Publication information
- Publisher: Highway 62 Press
- Format: Graphic novel
- Genre: Weird Western, horror, science fiction
- Publication date: 2008–present
- No. of issues: Serialized online

Creative team
- Created by: Matt Maxwell

= Strangeways (comics) =

Strangeways is a weird western/Western comic book miniseries created and written by Matt Maxwell. Published in a graphic novel format instead of single issues, it is currently appearing in a serial version at Comic Book Resources.

The story is set in the Western United States after the end of the Civil War but before the closing of the frontier.

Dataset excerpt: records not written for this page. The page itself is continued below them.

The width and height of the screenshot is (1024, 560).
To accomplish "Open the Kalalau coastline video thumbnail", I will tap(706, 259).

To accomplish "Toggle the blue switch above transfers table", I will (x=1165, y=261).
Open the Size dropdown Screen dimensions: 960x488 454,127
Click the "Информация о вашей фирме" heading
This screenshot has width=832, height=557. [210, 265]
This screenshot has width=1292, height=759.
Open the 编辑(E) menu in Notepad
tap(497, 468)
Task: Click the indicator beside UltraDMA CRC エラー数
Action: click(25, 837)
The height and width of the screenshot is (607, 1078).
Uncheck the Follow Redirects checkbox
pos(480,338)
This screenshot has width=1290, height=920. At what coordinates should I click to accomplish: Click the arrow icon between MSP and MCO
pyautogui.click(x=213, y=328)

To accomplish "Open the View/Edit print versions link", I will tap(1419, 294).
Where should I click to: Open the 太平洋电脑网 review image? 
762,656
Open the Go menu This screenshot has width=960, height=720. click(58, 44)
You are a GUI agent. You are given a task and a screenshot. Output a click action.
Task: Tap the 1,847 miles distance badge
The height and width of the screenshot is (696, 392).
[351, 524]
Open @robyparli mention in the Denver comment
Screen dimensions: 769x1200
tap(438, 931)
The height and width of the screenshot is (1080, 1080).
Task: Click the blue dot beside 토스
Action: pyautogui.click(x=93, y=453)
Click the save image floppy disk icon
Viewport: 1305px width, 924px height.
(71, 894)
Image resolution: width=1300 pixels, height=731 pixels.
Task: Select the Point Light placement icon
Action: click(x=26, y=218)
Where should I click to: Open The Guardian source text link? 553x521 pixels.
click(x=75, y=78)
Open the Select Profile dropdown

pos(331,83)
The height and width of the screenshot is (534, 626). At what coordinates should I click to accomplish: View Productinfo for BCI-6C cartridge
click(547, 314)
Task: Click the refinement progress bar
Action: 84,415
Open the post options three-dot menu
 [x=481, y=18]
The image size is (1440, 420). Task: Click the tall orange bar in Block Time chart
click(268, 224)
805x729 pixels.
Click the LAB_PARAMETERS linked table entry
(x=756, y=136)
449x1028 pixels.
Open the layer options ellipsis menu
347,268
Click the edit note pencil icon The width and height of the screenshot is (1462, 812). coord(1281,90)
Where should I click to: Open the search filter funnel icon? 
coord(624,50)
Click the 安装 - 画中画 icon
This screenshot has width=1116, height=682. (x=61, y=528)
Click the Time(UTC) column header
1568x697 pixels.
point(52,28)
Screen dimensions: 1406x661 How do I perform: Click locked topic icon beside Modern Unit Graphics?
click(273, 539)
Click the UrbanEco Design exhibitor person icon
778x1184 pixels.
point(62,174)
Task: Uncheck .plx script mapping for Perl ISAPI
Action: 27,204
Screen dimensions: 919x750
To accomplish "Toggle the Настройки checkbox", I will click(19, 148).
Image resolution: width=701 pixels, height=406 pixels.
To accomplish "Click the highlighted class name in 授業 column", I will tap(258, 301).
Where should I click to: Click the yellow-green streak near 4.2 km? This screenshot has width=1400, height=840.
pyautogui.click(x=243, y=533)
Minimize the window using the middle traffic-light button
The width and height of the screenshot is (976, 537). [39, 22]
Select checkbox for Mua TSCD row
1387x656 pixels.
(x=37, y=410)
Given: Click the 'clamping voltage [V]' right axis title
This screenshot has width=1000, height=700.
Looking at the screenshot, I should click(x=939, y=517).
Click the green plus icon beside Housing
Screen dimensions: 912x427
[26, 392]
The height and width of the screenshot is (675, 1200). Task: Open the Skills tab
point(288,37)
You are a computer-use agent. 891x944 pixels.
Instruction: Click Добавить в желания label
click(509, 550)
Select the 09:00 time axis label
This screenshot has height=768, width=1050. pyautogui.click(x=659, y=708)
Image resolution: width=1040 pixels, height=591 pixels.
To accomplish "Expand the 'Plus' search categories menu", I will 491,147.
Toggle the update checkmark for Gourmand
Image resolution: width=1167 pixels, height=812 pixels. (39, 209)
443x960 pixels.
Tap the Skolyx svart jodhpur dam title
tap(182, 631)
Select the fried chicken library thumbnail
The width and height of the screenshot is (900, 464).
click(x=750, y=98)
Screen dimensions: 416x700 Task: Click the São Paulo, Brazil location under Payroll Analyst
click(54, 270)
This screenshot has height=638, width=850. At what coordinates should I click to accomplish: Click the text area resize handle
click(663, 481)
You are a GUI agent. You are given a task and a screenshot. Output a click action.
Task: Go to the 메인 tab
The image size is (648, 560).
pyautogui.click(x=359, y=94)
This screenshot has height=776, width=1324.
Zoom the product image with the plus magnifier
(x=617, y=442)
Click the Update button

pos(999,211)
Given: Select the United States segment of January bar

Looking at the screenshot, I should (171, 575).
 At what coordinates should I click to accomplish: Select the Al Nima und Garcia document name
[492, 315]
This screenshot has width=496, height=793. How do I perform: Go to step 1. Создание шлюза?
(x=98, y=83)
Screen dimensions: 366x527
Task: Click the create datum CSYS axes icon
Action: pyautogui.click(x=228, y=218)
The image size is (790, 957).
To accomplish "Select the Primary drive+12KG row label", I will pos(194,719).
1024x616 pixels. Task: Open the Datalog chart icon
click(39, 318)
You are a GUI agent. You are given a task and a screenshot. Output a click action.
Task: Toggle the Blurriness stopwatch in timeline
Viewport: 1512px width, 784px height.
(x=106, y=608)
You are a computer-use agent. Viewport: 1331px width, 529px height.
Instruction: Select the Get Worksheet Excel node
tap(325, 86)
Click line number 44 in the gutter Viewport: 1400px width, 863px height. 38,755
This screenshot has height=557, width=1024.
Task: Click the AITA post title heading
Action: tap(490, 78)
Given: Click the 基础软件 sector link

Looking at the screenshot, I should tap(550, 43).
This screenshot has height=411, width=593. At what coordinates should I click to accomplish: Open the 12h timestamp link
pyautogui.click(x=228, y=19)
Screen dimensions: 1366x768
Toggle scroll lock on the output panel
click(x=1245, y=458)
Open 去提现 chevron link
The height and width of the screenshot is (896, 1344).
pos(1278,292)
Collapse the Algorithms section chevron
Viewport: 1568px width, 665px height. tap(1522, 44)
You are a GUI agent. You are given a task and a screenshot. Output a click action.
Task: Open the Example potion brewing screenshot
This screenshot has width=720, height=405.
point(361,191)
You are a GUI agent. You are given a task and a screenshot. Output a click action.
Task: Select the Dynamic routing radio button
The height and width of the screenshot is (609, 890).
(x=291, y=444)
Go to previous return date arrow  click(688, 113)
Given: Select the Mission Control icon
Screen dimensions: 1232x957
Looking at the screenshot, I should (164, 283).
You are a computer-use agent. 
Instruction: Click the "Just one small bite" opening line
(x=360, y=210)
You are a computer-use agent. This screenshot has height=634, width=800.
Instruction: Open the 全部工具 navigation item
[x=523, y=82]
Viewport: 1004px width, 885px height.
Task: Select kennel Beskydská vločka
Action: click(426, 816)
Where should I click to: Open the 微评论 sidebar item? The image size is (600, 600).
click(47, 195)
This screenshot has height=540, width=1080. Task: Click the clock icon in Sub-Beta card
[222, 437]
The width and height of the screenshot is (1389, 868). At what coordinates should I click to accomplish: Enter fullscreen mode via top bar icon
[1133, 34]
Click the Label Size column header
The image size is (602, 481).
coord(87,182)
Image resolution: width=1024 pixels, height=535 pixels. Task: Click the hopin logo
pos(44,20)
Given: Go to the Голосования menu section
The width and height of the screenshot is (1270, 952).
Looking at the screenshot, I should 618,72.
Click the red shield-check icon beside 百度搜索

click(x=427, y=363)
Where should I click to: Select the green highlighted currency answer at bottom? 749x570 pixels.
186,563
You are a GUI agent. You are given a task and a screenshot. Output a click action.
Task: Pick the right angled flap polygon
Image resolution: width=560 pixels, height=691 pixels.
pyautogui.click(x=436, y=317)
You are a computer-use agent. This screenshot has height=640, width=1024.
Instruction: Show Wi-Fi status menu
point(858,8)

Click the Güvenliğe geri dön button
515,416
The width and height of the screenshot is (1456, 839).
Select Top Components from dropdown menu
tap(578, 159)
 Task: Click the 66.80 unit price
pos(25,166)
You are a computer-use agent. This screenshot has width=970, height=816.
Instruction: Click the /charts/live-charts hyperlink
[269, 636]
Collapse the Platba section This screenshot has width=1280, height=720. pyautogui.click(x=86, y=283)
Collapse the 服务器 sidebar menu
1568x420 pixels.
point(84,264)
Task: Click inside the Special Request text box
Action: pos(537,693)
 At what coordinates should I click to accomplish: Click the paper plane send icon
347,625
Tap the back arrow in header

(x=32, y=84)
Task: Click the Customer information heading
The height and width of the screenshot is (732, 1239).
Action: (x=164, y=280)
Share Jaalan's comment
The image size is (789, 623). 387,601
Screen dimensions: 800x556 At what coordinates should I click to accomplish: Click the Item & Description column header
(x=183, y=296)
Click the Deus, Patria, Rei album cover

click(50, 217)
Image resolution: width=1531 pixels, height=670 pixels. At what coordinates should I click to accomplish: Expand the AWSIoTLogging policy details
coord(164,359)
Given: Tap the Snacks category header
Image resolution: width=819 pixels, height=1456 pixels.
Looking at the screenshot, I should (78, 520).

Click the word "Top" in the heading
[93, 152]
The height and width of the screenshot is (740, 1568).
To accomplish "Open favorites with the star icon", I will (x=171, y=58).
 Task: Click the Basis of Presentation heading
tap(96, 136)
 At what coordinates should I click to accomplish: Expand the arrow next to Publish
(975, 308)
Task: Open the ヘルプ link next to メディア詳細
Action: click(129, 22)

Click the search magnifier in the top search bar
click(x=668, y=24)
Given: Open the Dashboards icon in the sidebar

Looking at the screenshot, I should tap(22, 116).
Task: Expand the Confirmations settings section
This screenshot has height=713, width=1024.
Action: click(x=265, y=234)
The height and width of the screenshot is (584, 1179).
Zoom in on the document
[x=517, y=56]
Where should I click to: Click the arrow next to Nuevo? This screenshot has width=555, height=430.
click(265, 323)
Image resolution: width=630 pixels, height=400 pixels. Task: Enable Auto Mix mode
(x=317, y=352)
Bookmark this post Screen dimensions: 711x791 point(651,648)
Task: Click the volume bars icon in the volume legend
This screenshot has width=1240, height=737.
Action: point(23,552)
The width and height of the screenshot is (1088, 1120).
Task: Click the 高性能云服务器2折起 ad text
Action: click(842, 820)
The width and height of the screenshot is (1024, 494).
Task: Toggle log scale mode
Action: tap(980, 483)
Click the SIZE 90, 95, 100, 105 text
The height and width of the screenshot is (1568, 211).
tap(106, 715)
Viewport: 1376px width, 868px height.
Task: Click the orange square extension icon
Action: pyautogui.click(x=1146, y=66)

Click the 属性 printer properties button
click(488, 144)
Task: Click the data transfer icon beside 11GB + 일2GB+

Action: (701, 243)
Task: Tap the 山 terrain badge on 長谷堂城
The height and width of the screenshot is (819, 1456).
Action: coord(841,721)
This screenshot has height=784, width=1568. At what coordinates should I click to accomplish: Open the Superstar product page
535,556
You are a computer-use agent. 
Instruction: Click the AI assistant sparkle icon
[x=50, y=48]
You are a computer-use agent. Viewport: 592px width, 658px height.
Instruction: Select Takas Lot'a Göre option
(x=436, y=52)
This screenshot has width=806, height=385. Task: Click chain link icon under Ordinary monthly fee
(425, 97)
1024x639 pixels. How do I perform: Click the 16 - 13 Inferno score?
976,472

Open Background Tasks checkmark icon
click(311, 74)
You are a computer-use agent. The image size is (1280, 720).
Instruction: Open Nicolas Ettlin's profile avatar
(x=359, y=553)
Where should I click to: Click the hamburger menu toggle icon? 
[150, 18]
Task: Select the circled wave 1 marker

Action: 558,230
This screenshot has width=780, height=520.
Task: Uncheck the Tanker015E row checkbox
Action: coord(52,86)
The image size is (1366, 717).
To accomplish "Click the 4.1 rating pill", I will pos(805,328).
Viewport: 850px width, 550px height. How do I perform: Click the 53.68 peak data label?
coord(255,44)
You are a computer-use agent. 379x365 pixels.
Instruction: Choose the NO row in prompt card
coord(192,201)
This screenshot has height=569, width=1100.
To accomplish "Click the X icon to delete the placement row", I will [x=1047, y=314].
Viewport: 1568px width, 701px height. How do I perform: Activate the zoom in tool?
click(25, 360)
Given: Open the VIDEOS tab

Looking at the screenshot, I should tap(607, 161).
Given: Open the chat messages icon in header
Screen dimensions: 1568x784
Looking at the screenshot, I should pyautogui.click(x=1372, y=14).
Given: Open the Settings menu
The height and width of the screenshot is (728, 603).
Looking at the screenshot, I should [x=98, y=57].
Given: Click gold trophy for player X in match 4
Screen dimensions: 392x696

It is an example of Weird West fiction, combining elements of horror (especially werewolves) and science fiction within a Western setting.

==Publication history==
Originally solicited for publication by Speakeasy Comics in 2005, Strangeways was pulled from their schedule by the author when it became clear that Speakeasy's financial troubles would shut the company down before completion of even the first story arc. Resolicited by Highway 62 Press, the first Strangeways graphic novel, Strangeways: Murder Moon (ISBN 978-0-9796957-0-4) was published in 2008.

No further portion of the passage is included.